GE claims that this is a major engineering innovation.
IPER system is designed to solve a major technical hurdle
for larger desalination facilities by reducing the energy demands associated
with pumping water by at least 10 percent.
GE announced its breakthrough IPER solution during the
2012 Singapore International Water Week in Singapore.
According to GE, energy efficient positive displacement
(PD) pumps achieve significant energy savings in smaller desalination
operations. Modest improvements to large, conventional centrifugal pumps have
been able to deliver incremental energy savings.
IPER enables GE to offer a new positive displacement pump
system that will significantly lower energy requirements for large desalination
plants.
Water and Sewerage Corporation, a desalination facility
in Tarpum Bay, Bahamas, has installed a pilot IPER system to further
demonstrate the efficiency and reliability of the technology.

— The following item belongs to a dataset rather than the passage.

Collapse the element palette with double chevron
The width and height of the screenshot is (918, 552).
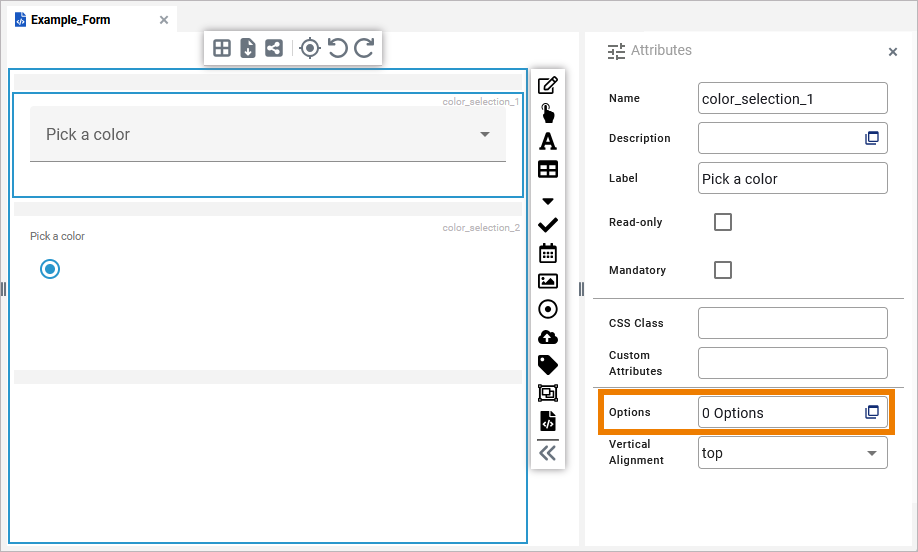548,453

“IPER is designed to offer customers reliable uptime for
their packaged desalination water treatment plants while reducing their energy
costs in a significant and quantifiable way. IPER represents a major economic
and technical break-through that is poised to help desalination operators play
an even greater role in addressing the world’s mounting water scarcity
problems,” said Heiner Markhoff, president and CEO – water and process
technologies for GE Power & Water.
Lower-capacity desalination plants have often utilized PD
pumps because of their high efficiency and availability. These small pumps are
based on the use of a fixed geometry and either rotating axial pistons or
crank-driven pistons to pressurize water in the chambers. Previous larger PD
pumps have either featured a larger crankshaft or high crankshaft speeds to
overcome these mechanical challenges. Due to the larger size and operating
speeds, these solutions have led to significant vibration and maintenance
issues.
IPER solves these problems by eliminating the crankshaft
and replacing it with a unique hydraulic drive system for both functions. This
hydraulic drive powers three double acting pistons in the water displacement
unit and does this at very slow cycle speeds as compared to traditional PD
pumps.
These innovations allow larger SWRO systems that today
use less efficient centrifugal pumps to incorporate IPER positive displacement
pumps in the future. Since positive displacement pumps are typically used on
systems with a capacity of less than 1,000 m3/day, this offers opportunities
for any plant of 1,000 m3/day or larger to achieve substantial energy savings.